**217.28**
**B18/9.1.28 **
Ms autogr. 4 p. (21 x 13)
**À ses parents**
//Rome 25 juin 1865 //
Chers parents,
De Florence à Rome je ne me suis arrêté que quelques heures à Lucques et à Pise, pour visiter quelques monuments célèbres, tels que la tour penchée, le Campo santo, les deux cathédrales. Mardi matin j'entrais ici tremblant d'une émotion involontaire entre ces collines qui réunirent les accroissements successifs de la ville. Ces cirques où des millions de martyrs furent la proie des bêtes fauves, ces basiliques qu'élevèrent les empereurs convertis, ce forum où parla Cicéron et où se discutaient les affaires du monde, tout cela ne se trouve qu'à Rome: chaque pas y évoque un souvenir et tout le sol en est vénérable. On veut lui donner des manufactures et un roi et la Rome noble et sainte deviendrait une ville roturière comme Birmingham ou Liverpool. Il suffit de voir Rome pour déclarer cela impossible1.
Le Saint-Père assistait hier à la messe solennelle à St-Jean de Latran. Jeudi prochain, il officiera à St-Pierre. Je partirai après les fêtes, probablement le 1er juillet, mais je ne sais pas encore par quelle voie.
J'espère obtenir une audience du Saint-Père; j'en ai fait la demande2. J'ai pris déjà bien des informations sur le but de mon voyage et la conclusion générale est qu'il faut commencer par St-Sulpice pour un an ou trois ans suivant les circonstances, et finir à Rome pour compléter cinq années3.
J'ai trouvé mon vêtement en très bon état, avec votre lettre du 7 juin et aujourd'hui j'ai reçu celle du 16. En réponse à celle-ci vous m'écrirez à Paris. J'ai le plus grand désir de mettre fin à notre longue séparation, cependant je ne pourrai arriver à Lyon que le 6 ou 7; c'est-à-dire que je serai à Paris au plus tard le 10 et à La Capelle le 11 ou le 12. Je ne compte que quelques heures d'arrêt à Gênes, à Turin et à Orléans.

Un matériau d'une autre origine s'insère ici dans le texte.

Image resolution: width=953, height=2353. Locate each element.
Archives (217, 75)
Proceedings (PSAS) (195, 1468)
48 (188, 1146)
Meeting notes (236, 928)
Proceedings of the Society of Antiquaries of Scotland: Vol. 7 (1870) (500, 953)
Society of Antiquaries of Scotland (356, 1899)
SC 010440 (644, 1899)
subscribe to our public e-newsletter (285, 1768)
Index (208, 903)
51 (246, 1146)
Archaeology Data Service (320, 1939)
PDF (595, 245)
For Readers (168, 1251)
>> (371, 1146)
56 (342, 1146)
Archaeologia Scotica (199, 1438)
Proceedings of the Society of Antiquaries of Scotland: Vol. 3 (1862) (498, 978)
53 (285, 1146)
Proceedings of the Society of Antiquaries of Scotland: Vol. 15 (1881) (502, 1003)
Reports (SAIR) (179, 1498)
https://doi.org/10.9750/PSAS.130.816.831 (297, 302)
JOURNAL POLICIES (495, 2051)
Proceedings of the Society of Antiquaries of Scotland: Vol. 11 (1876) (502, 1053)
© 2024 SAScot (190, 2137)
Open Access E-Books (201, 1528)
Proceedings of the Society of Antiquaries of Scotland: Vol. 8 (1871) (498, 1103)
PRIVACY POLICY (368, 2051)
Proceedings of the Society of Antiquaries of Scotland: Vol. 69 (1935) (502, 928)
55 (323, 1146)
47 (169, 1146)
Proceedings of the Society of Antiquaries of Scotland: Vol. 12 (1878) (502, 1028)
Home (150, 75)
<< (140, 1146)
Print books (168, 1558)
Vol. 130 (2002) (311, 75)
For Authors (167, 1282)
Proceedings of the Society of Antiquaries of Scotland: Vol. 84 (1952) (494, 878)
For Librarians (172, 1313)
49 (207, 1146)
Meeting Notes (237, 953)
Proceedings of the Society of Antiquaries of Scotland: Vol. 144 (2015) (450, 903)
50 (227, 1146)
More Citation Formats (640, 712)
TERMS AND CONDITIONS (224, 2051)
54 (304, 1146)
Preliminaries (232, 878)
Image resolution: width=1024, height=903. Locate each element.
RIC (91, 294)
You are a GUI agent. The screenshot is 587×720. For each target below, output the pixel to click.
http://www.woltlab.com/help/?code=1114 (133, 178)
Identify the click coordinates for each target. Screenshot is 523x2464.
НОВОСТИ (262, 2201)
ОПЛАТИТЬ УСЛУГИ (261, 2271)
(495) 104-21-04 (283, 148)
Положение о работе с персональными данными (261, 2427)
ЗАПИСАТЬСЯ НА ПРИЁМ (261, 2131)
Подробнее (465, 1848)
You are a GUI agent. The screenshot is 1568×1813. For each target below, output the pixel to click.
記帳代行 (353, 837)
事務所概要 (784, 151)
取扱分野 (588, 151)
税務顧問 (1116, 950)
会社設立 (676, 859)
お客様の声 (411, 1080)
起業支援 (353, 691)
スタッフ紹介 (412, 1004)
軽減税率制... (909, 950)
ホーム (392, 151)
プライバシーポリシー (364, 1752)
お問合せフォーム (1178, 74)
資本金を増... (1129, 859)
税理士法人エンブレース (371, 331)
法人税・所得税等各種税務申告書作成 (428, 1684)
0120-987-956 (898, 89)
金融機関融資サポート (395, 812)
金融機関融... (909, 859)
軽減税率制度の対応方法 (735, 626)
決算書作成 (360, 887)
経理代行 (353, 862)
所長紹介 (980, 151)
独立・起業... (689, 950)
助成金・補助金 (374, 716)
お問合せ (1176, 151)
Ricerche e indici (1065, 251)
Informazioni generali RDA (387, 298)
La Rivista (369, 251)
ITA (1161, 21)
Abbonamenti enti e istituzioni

J'écrirai sous peu à ma tante Dehon et à Marie pour les engager à m'accompagner à La Capelle4. J'ignore pourquoi ils n'ont pas eu l'amabilité de répondre à ma première lettre. La poste a sans doute encore retenu cette réponse.
D'Orléans seulement je vous indiquerai le jour précis de mon retour; écrivez-moi à Paris pour me dire quel train ou quelle diligence il faut que je prenne. J'espère vous trouver au Nouvion, mais je ne veux pas vous imposer la fatigue d'aller jusqu'à Landrecies.
Embrassez pour moi Laure et Henri; ils ont sans doute plus de temps que moi. Ils seraient bien aimables de ne pas compter mes lettres et de m'écrire plus souvent.
Embrassez aussi pour moi maman Dehon et ne m'oubliez pas près de Mme Fiévet: j'ai prié pour elle aujourd'hui dans le sanctuaire qu'habita Ste Cécile, sa patronne5.
Je vous serre dans mes bras.
Votre dévoué fils
L. Dehon
1 Calendrier probable: de Vienne à Florence avec arrêt à Salzbourg et Innsbrück (10-14 juin); visite de Florence (14-17 juin); de Florence à Rome avec arrêt à Lucques et Pise (18-19 juin); séjour à Rome du 20 au 30 juin. Sur ce premier séjour à Rome cf. NHV IV, 96-100. On note dans cette lettre l'expression spontanée d'une émotion juvénile que confirmera et développera l'expérience ultérieure: «Mardi dernier j'entrais ici en tremblant d'une émotion involontaire…», celle de l'humaniste et celle du croyant.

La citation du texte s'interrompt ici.